'''
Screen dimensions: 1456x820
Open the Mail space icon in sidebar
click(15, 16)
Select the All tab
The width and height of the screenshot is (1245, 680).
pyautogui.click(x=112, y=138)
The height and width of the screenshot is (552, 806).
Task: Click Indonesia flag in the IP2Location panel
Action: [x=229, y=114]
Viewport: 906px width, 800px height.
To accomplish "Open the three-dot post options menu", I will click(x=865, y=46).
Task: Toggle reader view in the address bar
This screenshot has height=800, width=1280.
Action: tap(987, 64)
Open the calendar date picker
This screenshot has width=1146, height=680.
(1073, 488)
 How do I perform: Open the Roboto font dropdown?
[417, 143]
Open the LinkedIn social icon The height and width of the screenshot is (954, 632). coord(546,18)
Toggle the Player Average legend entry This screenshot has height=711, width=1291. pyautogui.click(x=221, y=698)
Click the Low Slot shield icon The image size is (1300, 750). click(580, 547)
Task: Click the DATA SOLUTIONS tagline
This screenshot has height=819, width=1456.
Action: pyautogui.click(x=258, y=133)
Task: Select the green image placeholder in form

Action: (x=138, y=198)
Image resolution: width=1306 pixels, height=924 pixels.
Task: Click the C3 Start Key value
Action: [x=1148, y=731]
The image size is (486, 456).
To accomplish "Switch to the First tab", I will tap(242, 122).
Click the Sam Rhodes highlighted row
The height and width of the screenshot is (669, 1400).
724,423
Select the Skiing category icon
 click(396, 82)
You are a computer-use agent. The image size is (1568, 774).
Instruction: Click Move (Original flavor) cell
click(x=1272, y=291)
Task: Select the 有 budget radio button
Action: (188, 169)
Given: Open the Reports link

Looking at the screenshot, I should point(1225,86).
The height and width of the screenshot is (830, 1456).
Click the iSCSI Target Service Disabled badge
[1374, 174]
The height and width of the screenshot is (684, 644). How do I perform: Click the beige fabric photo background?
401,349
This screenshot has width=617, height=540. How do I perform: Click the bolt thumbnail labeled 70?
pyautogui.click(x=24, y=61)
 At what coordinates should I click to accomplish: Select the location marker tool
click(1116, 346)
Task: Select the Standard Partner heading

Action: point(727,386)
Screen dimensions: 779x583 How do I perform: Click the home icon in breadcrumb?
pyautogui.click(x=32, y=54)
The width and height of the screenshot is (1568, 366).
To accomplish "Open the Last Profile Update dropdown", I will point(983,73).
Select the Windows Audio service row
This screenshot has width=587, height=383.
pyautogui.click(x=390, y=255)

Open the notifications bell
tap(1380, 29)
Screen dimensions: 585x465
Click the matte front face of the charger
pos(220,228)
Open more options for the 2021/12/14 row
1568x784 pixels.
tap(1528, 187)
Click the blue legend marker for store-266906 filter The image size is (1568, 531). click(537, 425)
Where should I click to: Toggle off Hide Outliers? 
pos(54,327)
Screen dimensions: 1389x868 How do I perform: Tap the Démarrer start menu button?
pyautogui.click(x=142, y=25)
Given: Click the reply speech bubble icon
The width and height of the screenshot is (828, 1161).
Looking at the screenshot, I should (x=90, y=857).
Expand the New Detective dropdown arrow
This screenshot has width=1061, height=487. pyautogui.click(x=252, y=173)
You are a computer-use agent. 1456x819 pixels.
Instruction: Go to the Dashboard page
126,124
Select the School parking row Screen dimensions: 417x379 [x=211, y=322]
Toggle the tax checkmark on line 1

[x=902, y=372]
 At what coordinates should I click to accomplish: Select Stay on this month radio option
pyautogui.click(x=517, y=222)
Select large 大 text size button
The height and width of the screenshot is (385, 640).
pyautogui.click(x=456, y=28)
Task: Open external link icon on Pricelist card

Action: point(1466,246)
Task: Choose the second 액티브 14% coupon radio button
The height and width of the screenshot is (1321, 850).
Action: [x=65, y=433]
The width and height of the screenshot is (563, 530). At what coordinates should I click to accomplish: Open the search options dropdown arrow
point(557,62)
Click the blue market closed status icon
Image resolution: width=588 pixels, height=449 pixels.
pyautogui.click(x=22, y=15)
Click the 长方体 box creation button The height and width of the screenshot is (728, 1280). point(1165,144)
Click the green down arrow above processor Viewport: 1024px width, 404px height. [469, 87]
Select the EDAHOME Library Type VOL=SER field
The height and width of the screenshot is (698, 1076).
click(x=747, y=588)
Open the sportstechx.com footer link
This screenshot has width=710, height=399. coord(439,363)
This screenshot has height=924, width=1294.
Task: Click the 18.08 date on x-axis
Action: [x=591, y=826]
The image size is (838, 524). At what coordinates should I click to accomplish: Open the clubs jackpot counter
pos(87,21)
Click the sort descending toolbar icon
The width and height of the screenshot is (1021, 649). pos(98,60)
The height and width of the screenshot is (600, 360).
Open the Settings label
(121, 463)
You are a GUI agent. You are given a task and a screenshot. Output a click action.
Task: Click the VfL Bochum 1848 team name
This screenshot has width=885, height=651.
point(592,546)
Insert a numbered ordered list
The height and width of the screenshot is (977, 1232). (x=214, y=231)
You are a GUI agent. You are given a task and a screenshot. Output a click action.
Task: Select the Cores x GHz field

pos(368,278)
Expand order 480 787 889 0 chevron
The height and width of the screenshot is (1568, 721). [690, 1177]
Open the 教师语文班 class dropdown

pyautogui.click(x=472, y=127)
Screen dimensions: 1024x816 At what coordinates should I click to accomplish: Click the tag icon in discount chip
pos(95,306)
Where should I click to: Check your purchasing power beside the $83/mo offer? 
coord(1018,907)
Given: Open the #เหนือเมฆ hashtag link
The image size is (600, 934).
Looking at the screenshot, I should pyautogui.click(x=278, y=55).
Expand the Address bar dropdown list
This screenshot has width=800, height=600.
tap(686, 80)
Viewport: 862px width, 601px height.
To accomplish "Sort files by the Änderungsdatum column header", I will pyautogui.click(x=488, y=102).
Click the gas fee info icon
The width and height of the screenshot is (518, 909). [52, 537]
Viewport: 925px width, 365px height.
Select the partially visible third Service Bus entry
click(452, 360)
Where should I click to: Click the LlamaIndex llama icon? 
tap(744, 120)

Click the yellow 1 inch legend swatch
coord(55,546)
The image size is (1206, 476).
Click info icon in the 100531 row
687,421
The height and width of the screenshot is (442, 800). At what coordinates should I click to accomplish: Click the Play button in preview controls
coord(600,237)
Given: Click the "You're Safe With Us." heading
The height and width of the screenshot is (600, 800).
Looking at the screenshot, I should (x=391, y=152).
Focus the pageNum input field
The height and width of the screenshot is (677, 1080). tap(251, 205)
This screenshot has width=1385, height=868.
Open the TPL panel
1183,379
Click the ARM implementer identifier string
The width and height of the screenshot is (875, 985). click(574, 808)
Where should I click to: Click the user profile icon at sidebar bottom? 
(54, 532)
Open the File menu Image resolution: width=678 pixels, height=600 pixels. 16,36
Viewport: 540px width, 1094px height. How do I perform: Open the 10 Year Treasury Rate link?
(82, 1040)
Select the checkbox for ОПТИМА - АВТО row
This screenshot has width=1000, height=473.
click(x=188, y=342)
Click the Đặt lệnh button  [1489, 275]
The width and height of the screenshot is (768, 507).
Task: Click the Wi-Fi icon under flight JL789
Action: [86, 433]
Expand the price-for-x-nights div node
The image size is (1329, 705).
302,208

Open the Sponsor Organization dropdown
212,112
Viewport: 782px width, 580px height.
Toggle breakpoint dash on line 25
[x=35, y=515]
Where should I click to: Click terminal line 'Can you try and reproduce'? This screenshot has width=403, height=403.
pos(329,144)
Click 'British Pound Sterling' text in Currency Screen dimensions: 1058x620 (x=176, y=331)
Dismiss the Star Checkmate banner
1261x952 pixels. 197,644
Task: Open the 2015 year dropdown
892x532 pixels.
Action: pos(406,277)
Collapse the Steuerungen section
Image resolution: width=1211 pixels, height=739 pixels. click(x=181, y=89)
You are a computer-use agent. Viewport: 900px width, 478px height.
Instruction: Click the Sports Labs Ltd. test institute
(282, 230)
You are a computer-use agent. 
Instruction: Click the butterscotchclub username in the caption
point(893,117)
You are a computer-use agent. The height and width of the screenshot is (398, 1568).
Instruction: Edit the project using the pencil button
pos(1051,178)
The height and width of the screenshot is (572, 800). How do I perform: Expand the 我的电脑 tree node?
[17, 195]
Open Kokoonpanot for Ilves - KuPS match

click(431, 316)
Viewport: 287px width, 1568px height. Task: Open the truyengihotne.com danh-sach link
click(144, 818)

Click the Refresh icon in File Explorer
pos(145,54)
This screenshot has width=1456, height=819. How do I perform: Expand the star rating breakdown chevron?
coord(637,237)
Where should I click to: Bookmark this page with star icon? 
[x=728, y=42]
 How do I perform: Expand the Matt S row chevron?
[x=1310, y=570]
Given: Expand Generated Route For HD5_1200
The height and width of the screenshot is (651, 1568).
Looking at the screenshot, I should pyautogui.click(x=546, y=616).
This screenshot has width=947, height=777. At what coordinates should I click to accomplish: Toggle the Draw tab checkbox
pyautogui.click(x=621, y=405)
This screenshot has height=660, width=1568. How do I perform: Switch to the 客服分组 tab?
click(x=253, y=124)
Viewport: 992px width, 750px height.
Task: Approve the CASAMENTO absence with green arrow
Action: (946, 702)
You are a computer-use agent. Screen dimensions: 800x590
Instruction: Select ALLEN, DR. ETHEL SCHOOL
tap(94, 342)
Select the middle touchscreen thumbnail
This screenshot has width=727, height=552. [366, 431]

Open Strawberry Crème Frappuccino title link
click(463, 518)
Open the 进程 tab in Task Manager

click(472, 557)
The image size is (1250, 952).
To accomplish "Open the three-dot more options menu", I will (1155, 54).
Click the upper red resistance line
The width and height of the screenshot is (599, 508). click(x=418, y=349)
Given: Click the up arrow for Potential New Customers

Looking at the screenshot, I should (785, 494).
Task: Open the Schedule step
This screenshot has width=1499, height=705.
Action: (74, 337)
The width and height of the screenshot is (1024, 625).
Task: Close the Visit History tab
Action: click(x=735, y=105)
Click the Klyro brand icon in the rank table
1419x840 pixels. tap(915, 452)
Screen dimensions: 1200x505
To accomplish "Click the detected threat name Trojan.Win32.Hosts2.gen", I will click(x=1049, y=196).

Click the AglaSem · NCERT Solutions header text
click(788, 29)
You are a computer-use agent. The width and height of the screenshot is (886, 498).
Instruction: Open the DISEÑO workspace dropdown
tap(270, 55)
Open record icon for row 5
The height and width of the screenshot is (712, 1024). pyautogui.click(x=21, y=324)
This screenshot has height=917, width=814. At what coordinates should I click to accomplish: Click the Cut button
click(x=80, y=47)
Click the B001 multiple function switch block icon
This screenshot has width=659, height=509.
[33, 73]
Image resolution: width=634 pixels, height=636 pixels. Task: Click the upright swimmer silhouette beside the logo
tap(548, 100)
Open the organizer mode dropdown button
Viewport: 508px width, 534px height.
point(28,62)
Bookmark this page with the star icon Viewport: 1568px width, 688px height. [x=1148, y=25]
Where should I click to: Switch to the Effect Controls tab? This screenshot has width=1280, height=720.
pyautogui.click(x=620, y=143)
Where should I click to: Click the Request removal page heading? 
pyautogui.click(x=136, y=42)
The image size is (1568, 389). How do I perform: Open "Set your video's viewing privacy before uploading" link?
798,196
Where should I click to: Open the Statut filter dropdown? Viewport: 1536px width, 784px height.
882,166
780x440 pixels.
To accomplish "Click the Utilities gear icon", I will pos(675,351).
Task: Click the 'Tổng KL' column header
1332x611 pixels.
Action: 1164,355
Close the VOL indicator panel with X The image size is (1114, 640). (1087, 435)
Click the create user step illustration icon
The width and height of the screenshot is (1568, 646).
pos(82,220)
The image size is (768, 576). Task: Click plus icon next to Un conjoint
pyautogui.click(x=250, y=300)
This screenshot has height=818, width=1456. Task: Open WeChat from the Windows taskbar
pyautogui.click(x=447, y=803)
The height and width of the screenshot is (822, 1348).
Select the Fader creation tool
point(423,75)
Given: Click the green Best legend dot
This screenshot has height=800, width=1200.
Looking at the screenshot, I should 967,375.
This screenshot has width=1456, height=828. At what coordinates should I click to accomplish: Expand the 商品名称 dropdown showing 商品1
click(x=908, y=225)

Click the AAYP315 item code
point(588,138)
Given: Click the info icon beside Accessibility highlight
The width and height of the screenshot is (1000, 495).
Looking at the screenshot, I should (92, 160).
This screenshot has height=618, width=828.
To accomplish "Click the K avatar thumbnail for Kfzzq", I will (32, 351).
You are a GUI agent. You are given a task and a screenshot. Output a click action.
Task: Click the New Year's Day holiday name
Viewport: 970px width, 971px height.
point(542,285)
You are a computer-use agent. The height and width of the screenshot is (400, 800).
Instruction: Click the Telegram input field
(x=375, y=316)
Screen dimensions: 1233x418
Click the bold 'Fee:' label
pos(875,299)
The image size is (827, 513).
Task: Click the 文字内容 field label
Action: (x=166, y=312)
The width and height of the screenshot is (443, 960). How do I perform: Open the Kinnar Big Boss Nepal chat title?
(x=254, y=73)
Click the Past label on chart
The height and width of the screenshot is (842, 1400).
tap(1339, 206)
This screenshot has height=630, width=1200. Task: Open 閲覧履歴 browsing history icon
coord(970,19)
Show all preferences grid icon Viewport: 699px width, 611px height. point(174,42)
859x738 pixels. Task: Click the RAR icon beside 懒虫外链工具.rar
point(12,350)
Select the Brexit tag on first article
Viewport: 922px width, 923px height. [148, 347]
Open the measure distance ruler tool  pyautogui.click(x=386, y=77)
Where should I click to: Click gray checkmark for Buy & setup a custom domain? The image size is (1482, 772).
'''
WHAT IS NEEDED:
Both end lines included, restate word for word the lines above from the line with "The height and width of the screenshot is (822, 1348)." to the line with "Show all preferences", and nothing else.

ANSWER SPACE:
The height and width of the screenshot is (822, 1348).
Select the Fader creation tool
point(423,75)
Given: Click the green Best legend dot
This screenshot has height=800, width=1200.
Looking at the screenshot, I should 967,375.
This screenshot has width=1456, height=828. At what coordinates should I click to accomplish: Expand the 商品名称 dropdown showing 商品1
click(x=908, y=225)

Click the AAYP315 item code
point(588,138)
Given: Click the info icon beside Accessibility highlight
The width and height of the screenshot is (1000, 495).
Looking at the screenshot, I should (92, 160).
This screenshot has height=618, width=828.
To accomplish "Click the K avatar thumbnail for Kfzzq", I will (32, 351).
You are a GUI agent. You are given a task and a screenshot. Output a click action.
Task: Click the New Year's Day holiday name
Viewport: 970px width, 971px height.
point(542,285)
You are a computer-use agent. The height and width of the screenshot is (400, 800).
Instruction: Click the Telegram input field
(x=375, y=316)
Screen dimensions: 1233x418
Click the bold 'Fee:' label
pos(875,299)
The image size is (827, 513).
Task: Click the 文字内容 field label
Action: (x=166, y=312)
The width and height of the screenshot is (443, 960). How do I perform: Open the Kinnar Big Boss Nepal chat title?
(x=254, y=73)
Click the Past label on chart
The height and width of the screenshot is (842, 1400).
tap(1339, 206)
This screenshot has height=630, width=1200. Task: Open 閲覧履歴 browsing history icon
coord(970,19)
Show all preferences grid icon Viewport: 699px width, 611px height. point(174,42)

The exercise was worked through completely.